Starting at the line that contains "Image resolution: width=417" and ending at the line that contains "The image size is (877, 493).", write out the items again, switching "Instruction" to "Command" and leaving everything else as it is.

%%

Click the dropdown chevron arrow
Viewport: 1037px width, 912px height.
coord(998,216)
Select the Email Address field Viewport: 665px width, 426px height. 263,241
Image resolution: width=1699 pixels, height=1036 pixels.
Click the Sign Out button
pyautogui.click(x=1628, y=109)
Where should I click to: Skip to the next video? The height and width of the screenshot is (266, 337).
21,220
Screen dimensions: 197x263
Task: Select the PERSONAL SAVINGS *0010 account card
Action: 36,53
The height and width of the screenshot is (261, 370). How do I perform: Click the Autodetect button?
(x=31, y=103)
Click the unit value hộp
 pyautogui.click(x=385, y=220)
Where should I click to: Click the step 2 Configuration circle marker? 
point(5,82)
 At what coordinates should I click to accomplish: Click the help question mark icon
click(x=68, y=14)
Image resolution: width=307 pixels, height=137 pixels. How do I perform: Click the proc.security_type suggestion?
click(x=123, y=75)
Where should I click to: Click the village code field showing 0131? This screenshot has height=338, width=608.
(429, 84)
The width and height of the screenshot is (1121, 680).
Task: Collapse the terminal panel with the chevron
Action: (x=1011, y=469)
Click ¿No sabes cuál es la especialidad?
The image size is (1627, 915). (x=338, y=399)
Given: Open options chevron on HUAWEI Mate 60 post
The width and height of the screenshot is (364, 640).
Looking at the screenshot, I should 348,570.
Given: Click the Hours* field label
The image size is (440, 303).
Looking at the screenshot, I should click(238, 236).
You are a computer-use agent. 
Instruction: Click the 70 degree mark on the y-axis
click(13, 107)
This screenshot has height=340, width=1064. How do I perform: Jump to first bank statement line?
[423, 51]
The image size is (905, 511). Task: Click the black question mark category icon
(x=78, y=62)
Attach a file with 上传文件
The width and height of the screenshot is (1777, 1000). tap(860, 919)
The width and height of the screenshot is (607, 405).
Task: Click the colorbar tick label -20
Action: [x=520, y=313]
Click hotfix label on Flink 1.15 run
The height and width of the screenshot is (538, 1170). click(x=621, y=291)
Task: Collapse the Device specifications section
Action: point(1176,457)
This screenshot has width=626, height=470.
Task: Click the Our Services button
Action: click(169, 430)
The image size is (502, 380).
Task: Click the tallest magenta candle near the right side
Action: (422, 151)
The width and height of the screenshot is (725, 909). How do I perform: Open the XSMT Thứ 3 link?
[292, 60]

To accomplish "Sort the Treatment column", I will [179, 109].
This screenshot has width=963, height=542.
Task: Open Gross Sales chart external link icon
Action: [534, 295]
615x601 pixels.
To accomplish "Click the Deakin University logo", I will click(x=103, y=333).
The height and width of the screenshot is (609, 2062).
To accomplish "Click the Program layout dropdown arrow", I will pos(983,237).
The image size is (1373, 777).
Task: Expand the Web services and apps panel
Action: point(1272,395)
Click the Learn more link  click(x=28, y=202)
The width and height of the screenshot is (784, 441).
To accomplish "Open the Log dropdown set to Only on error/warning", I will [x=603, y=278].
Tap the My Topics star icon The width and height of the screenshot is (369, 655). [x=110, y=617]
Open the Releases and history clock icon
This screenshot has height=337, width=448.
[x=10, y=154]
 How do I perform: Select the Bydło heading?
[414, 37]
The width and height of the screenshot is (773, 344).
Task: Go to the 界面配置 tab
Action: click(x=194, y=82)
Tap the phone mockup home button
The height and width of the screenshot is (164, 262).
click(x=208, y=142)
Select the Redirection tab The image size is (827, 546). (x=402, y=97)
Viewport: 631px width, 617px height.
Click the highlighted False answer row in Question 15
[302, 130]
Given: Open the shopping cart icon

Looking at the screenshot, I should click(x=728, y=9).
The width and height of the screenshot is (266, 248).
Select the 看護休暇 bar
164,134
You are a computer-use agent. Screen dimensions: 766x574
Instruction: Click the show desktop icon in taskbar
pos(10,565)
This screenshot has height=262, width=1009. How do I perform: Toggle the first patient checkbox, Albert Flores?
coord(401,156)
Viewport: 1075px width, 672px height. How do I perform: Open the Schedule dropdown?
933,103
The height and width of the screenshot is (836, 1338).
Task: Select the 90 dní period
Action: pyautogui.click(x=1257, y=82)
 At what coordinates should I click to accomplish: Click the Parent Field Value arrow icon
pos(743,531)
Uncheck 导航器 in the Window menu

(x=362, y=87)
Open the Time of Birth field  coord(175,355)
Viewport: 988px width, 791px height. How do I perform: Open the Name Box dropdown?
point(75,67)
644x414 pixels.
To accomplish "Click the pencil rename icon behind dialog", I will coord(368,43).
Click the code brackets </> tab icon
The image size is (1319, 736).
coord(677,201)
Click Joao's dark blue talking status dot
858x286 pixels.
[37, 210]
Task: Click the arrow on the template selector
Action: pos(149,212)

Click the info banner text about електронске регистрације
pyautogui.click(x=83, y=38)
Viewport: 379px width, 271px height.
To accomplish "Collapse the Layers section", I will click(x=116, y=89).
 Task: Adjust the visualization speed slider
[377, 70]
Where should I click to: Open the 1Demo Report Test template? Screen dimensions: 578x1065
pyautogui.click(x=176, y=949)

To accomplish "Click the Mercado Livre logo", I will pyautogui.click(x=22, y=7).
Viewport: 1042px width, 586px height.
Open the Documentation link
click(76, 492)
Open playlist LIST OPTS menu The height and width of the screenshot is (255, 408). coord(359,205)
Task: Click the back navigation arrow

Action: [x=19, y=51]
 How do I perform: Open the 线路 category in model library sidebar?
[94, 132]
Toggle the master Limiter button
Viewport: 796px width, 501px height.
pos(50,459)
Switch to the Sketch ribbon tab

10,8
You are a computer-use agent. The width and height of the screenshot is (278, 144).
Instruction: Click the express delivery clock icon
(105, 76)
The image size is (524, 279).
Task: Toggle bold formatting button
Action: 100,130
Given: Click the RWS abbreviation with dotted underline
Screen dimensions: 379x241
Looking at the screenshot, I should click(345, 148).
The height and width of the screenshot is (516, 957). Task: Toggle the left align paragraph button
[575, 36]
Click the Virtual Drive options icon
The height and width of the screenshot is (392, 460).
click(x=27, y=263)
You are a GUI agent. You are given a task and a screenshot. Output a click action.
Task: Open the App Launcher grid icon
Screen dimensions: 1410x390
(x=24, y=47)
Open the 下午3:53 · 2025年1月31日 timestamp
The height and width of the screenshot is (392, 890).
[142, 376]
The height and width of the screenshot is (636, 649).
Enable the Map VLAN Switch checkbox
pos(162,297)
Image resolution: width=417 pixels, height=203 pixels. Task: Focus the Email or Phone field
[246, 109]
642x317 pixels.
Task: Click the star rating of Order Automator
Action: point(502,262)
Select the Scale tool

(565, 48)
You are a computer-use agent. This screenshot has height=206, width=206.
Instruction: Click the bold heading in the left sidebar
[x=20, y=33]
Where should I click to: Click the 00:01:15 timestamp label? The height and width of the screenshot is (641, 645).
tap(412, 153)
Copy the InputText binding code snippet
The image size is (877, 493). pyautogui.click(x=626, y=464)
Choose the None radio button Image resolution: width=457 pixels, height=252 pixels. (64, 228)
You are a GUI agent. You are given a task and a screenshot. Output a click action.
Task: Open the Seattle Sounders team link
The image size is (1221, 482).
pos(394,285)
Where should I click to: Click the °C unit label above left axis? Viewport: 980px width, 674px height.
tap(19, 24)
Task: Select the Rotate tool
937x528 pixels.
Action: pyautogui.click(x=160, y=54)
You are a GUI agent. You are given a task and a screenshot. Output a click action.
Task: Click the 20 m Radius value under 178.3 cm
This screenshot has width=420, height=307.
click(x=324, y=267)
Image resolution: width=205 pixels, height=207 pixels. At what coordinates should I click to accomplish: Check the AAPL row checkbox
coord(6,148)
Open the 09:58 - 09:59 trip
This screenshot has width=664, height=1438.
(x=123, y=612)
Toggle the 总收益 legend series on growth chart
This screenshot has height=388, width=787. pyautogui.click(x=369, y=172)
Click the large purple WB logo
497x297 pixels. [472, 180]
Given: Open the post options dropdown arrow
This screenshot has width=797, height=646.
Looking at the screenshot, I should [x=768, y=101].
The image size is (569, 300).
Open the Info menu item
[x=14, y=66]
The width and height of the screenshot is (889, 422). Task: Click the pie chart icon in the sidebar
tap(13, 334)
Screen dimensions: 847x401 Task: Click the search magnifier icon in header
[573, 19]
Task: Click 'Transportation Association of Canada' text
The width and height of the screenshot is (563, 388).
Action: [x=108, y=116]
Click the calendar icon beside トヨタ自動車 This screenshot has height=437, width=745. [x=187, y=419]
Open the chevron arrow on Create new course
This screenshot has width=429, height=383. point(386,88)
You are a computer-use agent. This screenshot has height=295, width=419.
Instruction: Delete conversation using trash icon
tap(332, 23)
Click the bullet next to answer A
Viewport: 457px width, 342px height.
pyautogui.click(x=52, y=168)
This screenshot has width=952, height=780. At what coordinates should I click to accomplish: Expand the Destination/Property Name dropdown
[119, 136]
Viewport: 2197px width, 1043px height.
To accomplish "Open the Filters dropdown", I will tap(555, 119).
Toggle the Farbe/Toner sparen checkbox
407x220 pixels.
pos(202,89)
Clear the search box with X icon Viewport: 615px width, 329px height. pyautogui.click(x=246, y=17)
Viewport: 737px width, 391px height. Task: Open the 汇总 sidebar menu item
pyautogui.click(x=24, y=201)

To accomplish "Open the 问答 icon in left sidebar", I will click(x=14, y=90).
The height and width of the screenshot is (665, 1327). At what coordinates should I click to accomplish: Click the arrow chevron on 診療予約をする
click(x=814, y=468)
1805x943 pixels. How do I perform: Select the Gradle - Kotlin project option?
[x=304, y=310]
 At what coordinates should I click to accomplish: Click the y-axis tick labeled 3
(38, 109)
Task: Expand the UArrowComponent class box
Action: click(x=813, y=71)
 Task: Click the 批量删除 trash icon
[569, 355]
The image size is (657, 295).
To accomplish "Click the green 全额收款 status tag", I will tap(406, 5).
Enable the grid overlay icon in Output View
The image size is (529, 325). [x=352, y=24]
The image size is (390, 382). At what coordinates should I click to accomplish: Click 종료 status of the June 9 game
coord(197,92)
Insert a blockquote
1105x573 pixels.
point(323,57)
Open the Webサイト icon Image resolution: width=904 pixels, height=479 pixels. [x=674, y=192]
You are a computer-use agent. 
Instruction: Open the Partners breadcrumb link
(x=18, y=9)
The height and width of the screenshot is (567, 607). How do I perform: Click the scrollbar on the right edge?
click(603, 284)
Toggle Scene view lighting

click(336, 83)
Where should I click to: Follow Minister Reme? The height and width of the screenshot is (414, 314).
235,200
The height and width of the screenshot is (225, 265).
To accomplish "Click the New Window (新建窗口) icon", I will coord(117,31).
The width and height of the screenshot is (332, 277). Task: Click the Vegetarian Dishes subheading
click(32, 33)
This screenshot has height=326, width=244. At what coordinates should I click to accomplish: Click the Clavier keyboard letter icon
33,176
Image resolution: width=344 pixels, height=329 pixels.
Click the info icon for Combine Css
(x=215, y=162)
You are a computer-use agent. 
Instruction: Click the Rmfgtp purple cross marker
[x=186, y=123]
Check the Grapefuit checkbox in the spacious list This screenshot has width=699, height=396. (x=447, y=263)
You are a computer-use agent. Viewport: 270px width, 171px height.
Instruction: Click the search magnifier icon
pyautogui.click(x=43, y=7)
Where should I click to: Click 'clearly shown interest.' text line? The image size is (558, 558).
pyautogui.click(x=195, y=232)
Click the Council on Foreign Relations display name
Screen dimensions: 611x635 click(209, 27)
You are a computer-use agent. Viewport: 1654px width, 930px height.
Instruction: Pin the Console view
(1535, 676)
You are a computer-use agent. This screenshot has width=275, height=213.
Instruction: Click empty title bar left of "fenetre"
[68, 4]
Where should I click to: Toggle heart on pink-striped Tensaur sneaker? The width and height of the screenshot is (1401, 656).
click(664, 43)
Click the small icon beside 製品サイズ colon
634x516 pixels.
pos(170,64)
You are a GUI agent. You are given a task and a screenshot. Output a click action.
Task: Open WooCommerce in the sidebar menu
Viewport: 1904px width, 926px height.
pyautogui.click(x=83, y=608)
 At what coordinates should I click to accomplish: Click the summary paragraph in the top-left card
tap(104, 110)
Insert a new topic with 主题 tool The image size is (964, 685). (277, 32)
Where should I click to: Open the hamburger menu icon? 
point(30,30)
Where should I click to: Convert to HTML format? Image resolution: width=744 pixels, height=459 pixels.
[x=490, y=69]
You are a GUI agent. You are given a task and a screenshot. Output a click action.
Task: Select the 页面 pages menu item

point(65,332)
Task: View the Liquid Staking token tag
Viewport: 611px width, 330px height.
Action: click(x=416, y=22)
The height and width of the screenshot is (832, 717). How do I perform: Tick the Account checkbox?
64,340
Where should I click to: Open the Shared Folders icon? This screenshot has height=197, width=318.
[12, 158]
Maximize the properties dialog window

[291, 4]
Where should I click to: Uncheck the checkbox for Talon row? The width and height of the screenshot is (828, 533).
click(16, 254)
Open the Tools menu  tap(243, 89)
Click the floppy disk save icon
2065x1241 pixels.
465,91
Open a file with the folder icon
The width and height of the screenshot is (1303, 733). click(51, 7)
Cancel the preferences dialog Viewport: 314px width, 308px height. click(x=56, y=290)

%%

### Output for this task
Image resolution: width=417 pixels, height=203 pixels. Task: Focus the Email or Phone field
[246, 109]
642x317 pixels.
Task: Click the star rating of Order Automator
Action: point(502,262)
Select the Scale tool

(565, 48)
You are a computer-use agent. This screenshot has height=206, width=206.
Command: Click the bold heading in the left sidebar
[x=20, y=33]
Where should I click to: Click the 00:01:15 timestamp label? The height and width of the screenshot is (641, 645).
tap(412, 153)
Copy the InputText binding code snippet
The image size is (877, 493). pyautogui.click(x=626, y=464)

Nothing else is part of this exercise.